The cross-party criticism was made in a parliamentary resolution passed in Strasbourg last month. The resolution, supported by a large majority after two days of debate, said the alliance, which was the only proposal of note in the EC’s second white paper on CSR last year, needs ‘clear objectives’ and a timetable.

The MEPs propose that its objectives include the ‘development of new models of best practice’, and more controversially, the ‘identification and promotion of specific EU regulation to support CSR’. They say one of its programmes of work – setting up ‘CSR laboratories’ that bring business together with stakeholders to consider ‘new options … for improved European policies’ – should be completed in two years. They also call for the alliance to have a ‘single point of co-ordination’. At present it is overseen by several bodies, including CSR Europe and the European employers’ organization Unice.
 
The resolution says the alliance lacks a ‘strategic vision to inform its work’ and even ‘minimum levels of organization and transparency’.
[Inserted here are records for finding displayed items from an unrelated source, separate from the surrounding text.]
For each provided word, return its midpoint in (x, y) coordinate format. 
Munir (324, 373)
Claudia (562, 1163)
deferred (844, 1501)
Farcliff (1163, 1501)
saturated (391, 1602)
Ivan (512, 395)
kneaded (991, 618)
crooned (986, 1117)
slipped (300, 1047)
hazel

Richard Howitt, European parliament spokesman on CSR, told EP there was widespread concern among MEPs that the aims of the industry grouping are too vague, and that hardly anyone understands what it does. ‘The alliance is the commission’s major initiative on CSR, yet even businesses are asking what it’s all about, what it does and how they become members,’ he said. ‘Gunter Verheugen [the commission’s vice-president] agrees that the alliance must deliver and sharpen up its act – that it must do more, and do it more quickly.’
 
Last year’s white paper described the alliance as an ‘umbrella for new or existing CSR initiatives’ with no legal framework, no formal requirements for the companies involved, and no new commission money to support it. More than 50 mainly European companies have shown interest in taking part by sharing ideas and spreading best practice, but many MEPs fear it will become little more than a talking shop. ‘It needs somebody, somewhere who can take charge, say what is going on and oversee things,’ said Howitt.

During the debate, MEPs also drew attention to the commission’s failure to reconvene its multi-stakeholder forum of NGOs, unions and business people, which was set up to develop policy for the second white paper. The forum dissolved in acrimony shortly before the paper was published, mainly because NGOs felt their voices had been over-ridden (EP6, issue 4).

The white paper said the forum would be revived this year, but a dozen key NGOs, including Amnesty International, Oxfam, and Friends of the Earth, have refused to become involved this time round.